Morbakka virulenta or Fire Jelly is a species of box jellyfish that is found in waters near the islands of Japan. The species was originally described in the genus Tamoya by Kamakichi Kishinouye in 1910. However, unlike other species of that genus, this jellyfish did not have the vertical gastric phacellae (gastric filaments used for digestion) which protect the inside of the bell with nematocyst warts. As a result, it was reclassified to the genus Morbakka due to its distinctively shaped rhopaliar horns which resemble rabbit ears. Because of its painful stings, M. virulenta has been nicknamed Hikurage, which is “fire jellyfish” in Japanese.

==Description==
In common with other jellyfish in the class Cubozoa, Morbakka virulenta has a box-like shape. It has rabbit like rhopaliar horns and closely resembles its close relative from Australia, Morbakka fenneri. M. virulenta is one of the largest species of box jellyfish, with tentacle lengths of about three metres at maximum extension. The maximum bell height observed in M. virulenta can range up to 250 mm and the bell width can range up to 200 mm. The bell of M. virulenta is rectangle-shaped and covered with nematocyst warts.
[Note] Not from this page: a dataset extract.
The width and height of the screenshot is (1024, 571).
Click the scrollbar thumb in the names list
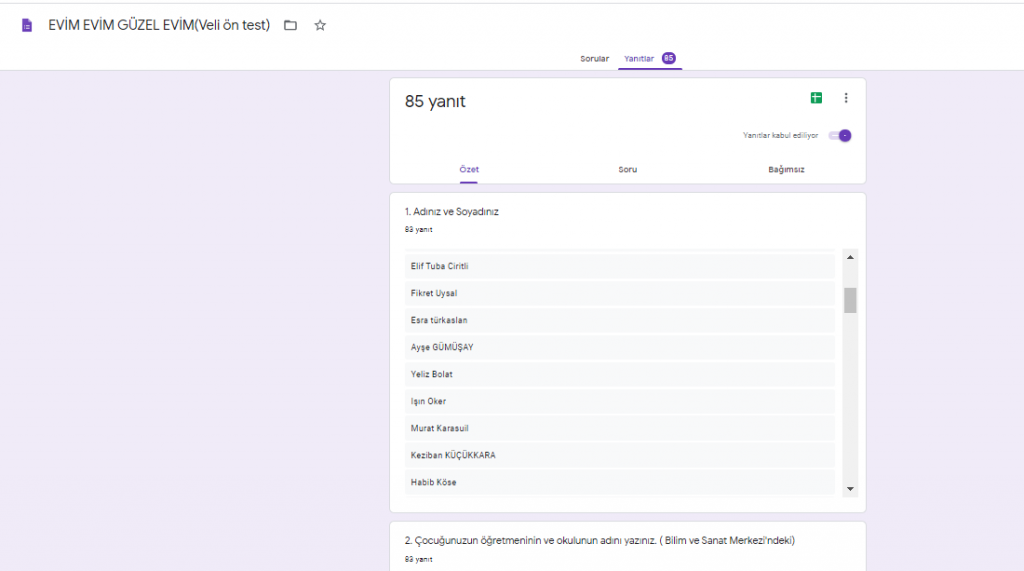[850, 300]
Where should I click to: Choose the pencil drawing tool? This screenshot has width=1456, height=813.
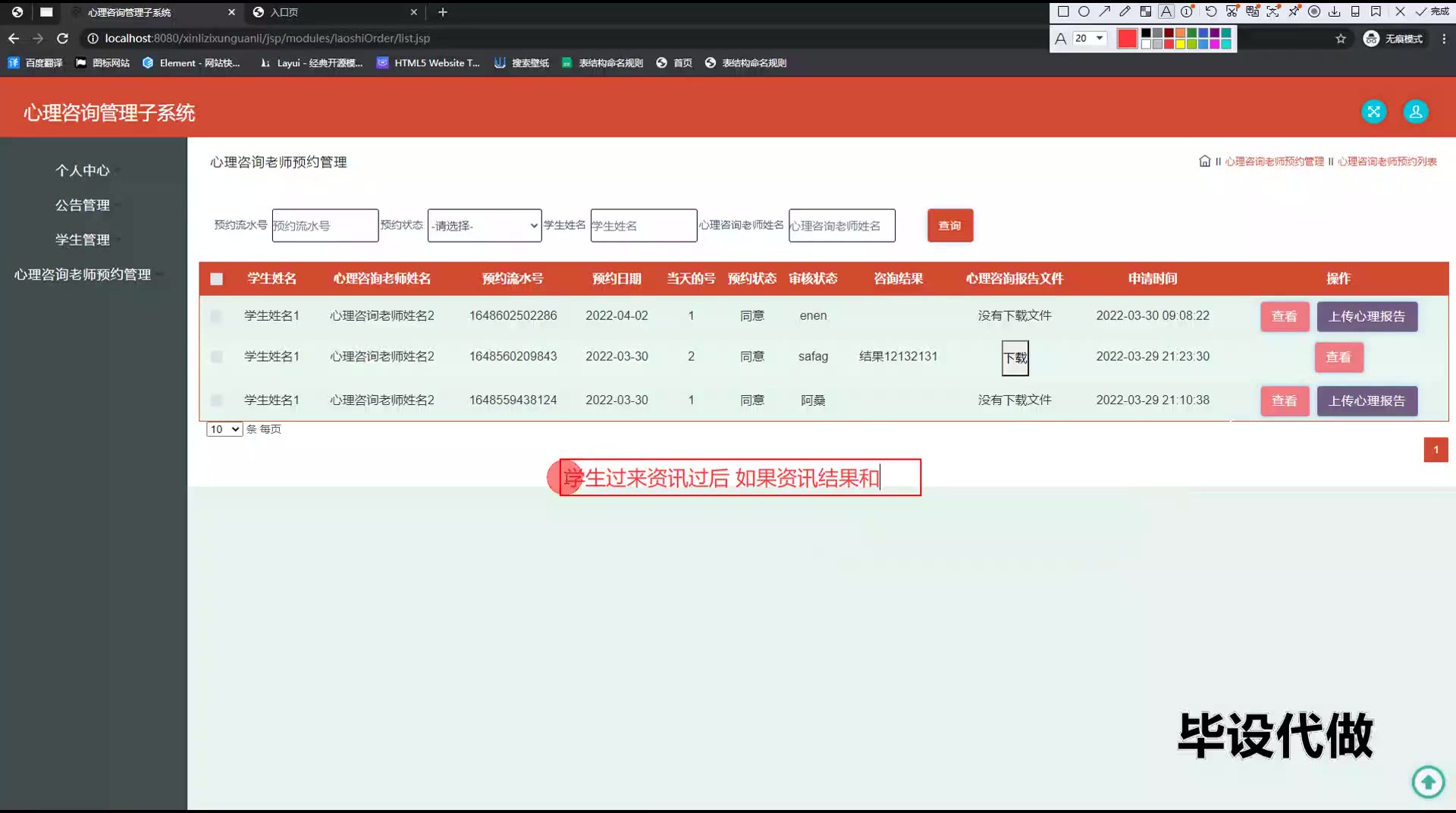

Morbakka virulenta can be distinguished from other species in the family by its heavily branched velarial canals as well as two rows of perradial warts with additional scattered warts.

== Distribution ==
M. virulenta have been identified in waters off the coast of Japan in tropical and temperate waters of the neritic zone, notably the Seto Inland Sea. It has also been recorded in the Philippines. Although the exact habitat distribution is unknown, its range may possibly extend to much of the Indo-Pacific as well as the open ocean. M. virulenta has exclusively been recorded during the fall and winter months in the Japanese region.

==Ecology==
=== Reproduction and development ===
M. virulenta prefer to breed in the morning time during the fall and winter months, the only months in which adult specimens have been observed. The metamorphosis of embryo into primary polyps has been observed to take 21 days, significantly longer than other box jellyfish. Due to the soft bottoms over which M. virulenta breed, the polyps have long stalks to compensate for being buried in the soft sediment layer on the seafloor. The metamorphosis from polyp to juvenile medusa takes M. virulenta 15 days under the right conditions, and the full maturation of the medusa takes approximately 100 days.

=== Toxins ===
While M. virulenta is known by local fishermen and divers as a dangerous species and has been described as having a fiery sting, it has not yet been confirmed if they contain the toxic venom that cause Irukandji syndrome, which can lead to heart failure and death. The venom, which is released through the nematocysts, has been identified in other species in the family Carukiidae.